--- Testo fornito ---
Parliamo della qualificazione delle stazioni appaltanti: si chiude la fase 1 e si apre la fase 2. Qual è il cambiamento?
La fase 2 è la fase della maggiore libertà, caratterizzata da un sistema davvero aperto, con decorrenza legata al momento della domanda, e quindi alle esigenze della stazione appaltante, senza scadenze fisse per tutti, come era invece prima del 30 giugno. La stazione appaltante ora può presentare la domanda in relazione alle proprie esigenze e tendendo conto del momento in cui ha progressivamente acquisito capacità; di qualificazione sulla base delle sue capacità, della formazione dei propri dipendenti, di eventuali nuove assunzioni, come pure della sua esigenza o della specializzazione che vuole ottenere. Ottiene una qualificazione, ne sperimenta un’altra, può integrare, aggiungere se subentrano nuove esigenze. Non tutte le stazioni appaltanti saranno pronte e allora potranno rivolgersi a chi ha le competenze necessarie volta per volta, a una centrale di committenza o anche a un’altra stazione appaltante.
Ogni stazione appaltante si costruisce la qualificazione di cui ha bisogno o su cu si vuole caratterizzare: una qualificazione fai-da-te.

--- Blocco di dati ---
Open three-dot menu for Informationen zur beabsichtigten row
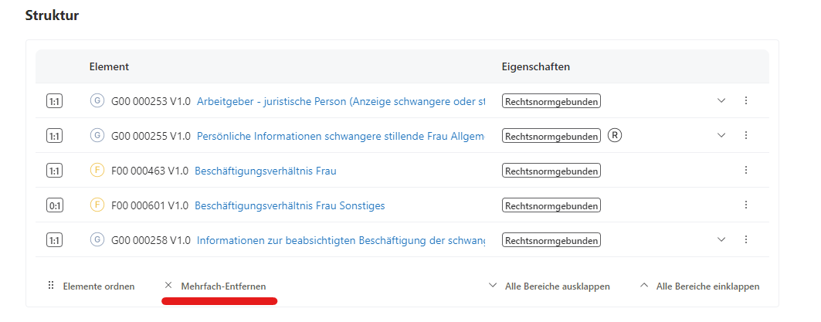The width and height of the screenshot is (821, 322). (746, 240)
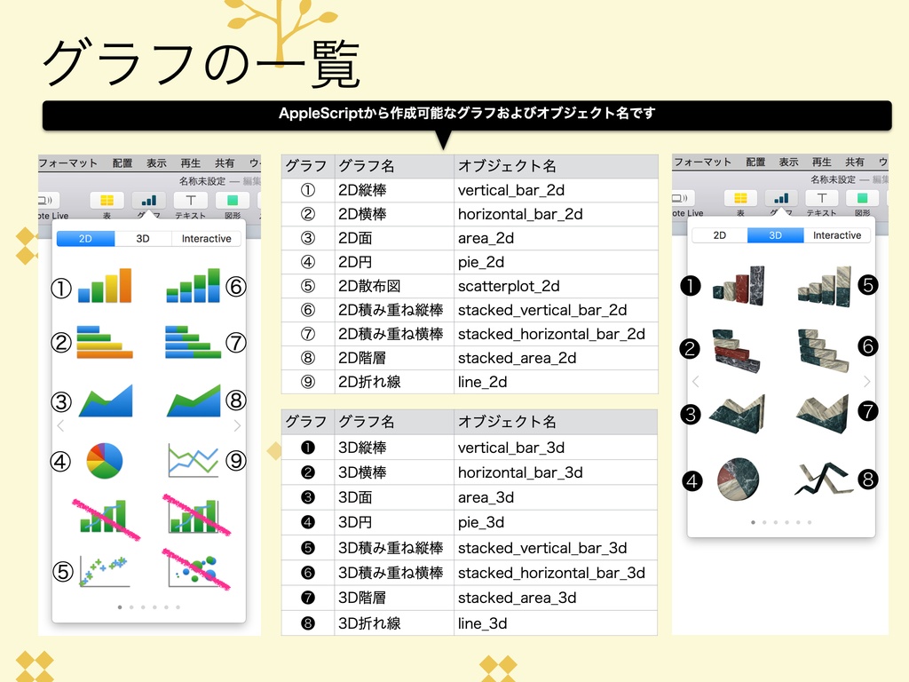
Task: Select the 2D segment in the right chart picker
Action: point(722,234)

--- Azioni da svolgere ---
1 - Secondo il testo sulla qualificazione delle stazioni appaltanti, a chi potranno rivolgersi le stazioni appaltanti non ancora pronte? Elencali tutti.
2 - Prosegui il testo sulla qualificazione delle stazioni appaltanti dopo la sua ultima frase.

--- Esiti per attività ---
1 -
- chi ha le competenze necessarie volta per volta
- una centrale di committenza
- un'altra stazione appaltante

2 -
Con il tempo è presumibile che il sistema si organizzerà sempre di più verso una maggiore divisione del lavoro e specializzazione. Sarà pertanto fondamentale avere una mappa, sia professionale sia territoriale, che indichi dove si trovano queste capacità, queste professionalità. Ciò ci consentirà di spingere le stazioni appaltanti qualificate a mettere in rete le loro conoscenze, le loro capacità, le loro professionalità, a condividerle. Tutto questo porterà veri benefici in termini di efficienza ed efficacia dell’azione amministrativa.
Molte stazioni appaltanti vedono con preoccupazione il vostro monitoraggio che comincia adesso. Come si svolgerà?
Proprio in questi giorni le stazioni appaltanti stanno cominciando a inserire i dati e le informazioni sulla base dei nuovi criteri fissati nel rispetto del decreto correttivo. Abbiamo messo a disposizione un simulatore che le aiuta a misurare la loro capacità e a valutare preventivamente sulla base dei dati inseriti. In questo modo, ogni stazione appaltante capisce che strada sta prendendo e può decidere se andare avanti o fermarsi e cambiare. Il monitoraggio avverrà sulla qualificazione ricevuta. In primis sui requisiti che si sono dichiarati e inseriti nel sistema. Oppure sulle gare effettivamente svolte. Alcuni dati risulteranno già dal sistema, altri potremo decidere di verificarli. Ci aspettiamo un alto livello di collaborazione e responsabilità; barare sarebbe davvero controproducente per loro, prima ancora di condurre a possibili sanzioni.
Come bilancio della prima fase possiamo dare che il dato positivo sono le centrali di committenza mentre un elemento di criticità, a volte, sono state le PAD, piattaforme di approvvigionamento digitale?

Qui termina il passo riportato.